How to understand the meaning and significance of online political satire in China? On the one hand, online political satire is a form of symbolic protest. It spreads a culture of skepticism, dissension, and critique about power and authority and does so with humor and without directly confronting the apparatus of power. Online political satire can be a form of individual expression and resistance, but it also has a collective character, because it is a networked practice of sharing and circulation. It is because of their potentially collective character that many practices of online political satire can become radical enough to incur the repression of the state.
On the other hand, online political satire is an everyday social practice whose meaning cannot be fully captured within the framework of political resistance or dissent. The sharing of online political jokes is also about building communities and inter-personal relationships. And yet just because satire serves social and ritual functions does not mean it is non-political. Rituals have an interpretative openness that allows them to be appropriated in multiple ways, including the appropriation by activists as expressions of dissent. The 2009 meme “Jia Junpeng, your mother wants you to go home to eat” was born out of the online banter in a popular gaming community. Yet very soon, activists transformed the phrase into a slogan for political mobilization, in one case sending postcards with the phrase ‘your mother wants to go home to eat’ to a police station to demand the release of a detained blogger (Latham, 2013).

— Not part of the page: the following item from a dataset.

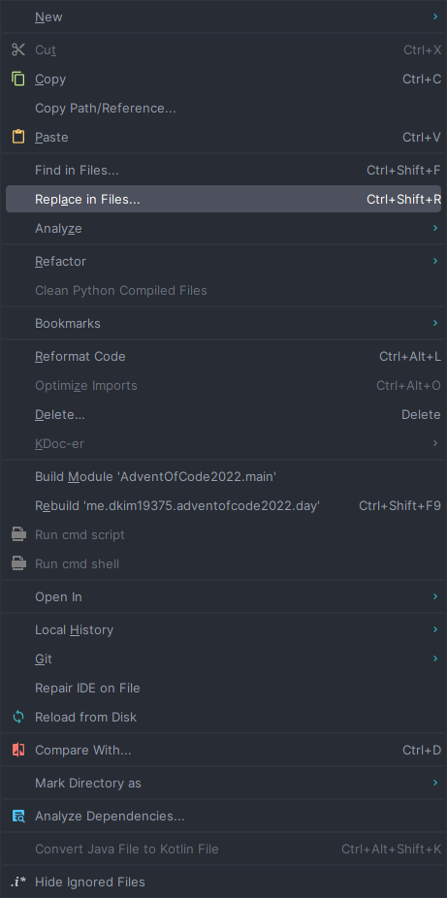This screenshot has height=898, width=447.
Task: Choose Repair IDE on File
Action: (223, 688)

Internet censorship shapes the particular forms of online political satire in China. Censorship cannot put an end to political expression, but only channels it into specific forms such as the prevalent use of coded language and hidden allusions. In contrast to the strategies of state power, the everyday practices of playful resistance have a tactical character (de Certeau, 1984. While it is vital to recognize the strategies of Chinese censorship agencies, it is also necessary not to over-emphasize it. The Chinese censorship system, like the Chinese state, is not monolithic but multi-layered. Multiple parties are involved in the business of censorship, not just the government, but also civil society and Internet firms. All this may limit the coherence of the strategies of censorship and create opportunities for symbolic and networked transgression (Yang, 2012).
References
de Certeau, M. (1984). The practice of everyday life. Rendall S (trans). Berkeley: University of California Press.
Latham, K. (2013). New media and subjectivity in China: Problematizing the public sphere.
E. Florence and P. Defraigne (Eds.) Towards a new development paradigm in twenty-first century China: Economy, society and politics (pp. 203-217). London: Routledge.
Netease. (2010). New age of sentence-making arriving: People’s participation in entertainment induces discursive carnival [Chinese], 163.com. Retrieved from http://is.gd/vuQTS7
People’s Tribute Survey Center. (2010). A small duanzi upends the nation. People’s Tribute, 6, 14-17.
Xian, L. (2014). Copyright problem? Too young too simple! Ngocn.net. Retrieved from http://www.ngocn.net/home/news/article/id/360573
Yang, G. (2012). Power and transgression in the global media age: The strange case of Twitter in China. In M. Kraidy (Ed.), Communication and power in the global era: Orders and borders (pp. 166-183). New York, NY: Routledge.
Yu, H. (2007). Talking, linking, clicking: The politics of AIDS and SARS in urban China, Positions: East Asia Culture Critique, 15(1): 35-63.